After locating the line containing "319x284 pixels." in the entries below, please write out that line and the rest through the end exactly. Omit pictures.

(Collected data)
——
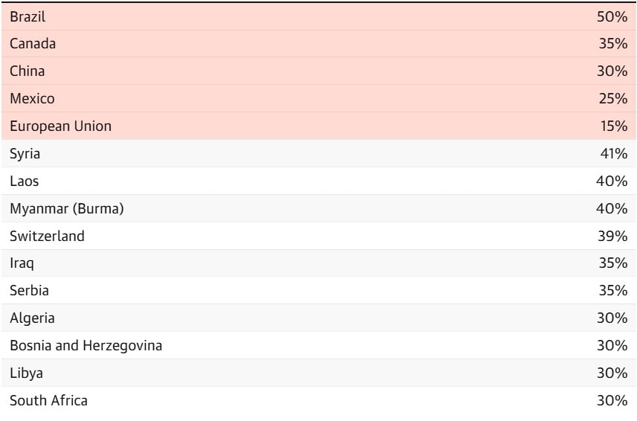Image resolution: width=637 pixels, height=421 pixels.
Task: Select the 41% value for Syria
Action: (x=613, y=154)
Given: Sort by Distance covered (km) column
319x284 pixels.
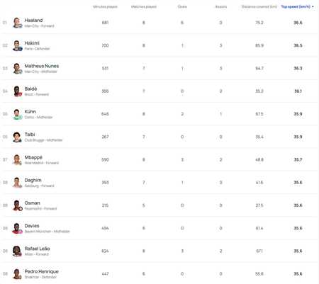Looking at the screenshot, I should click(259, 6).
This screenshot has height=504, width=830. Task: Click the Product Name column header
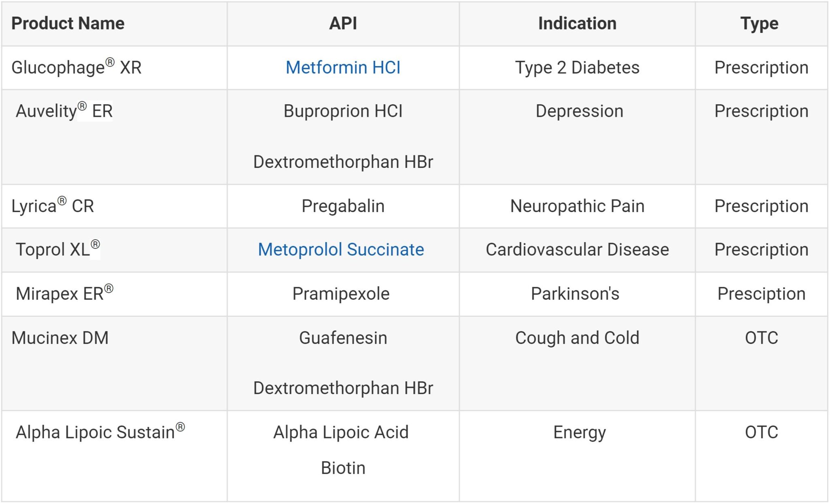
——
Output for this exercise ▸
319x284 pixels.
Looking at the screenshot, I should click(259, 6).
This screenshot has height=504, width=830. Task: Click the Product Name column header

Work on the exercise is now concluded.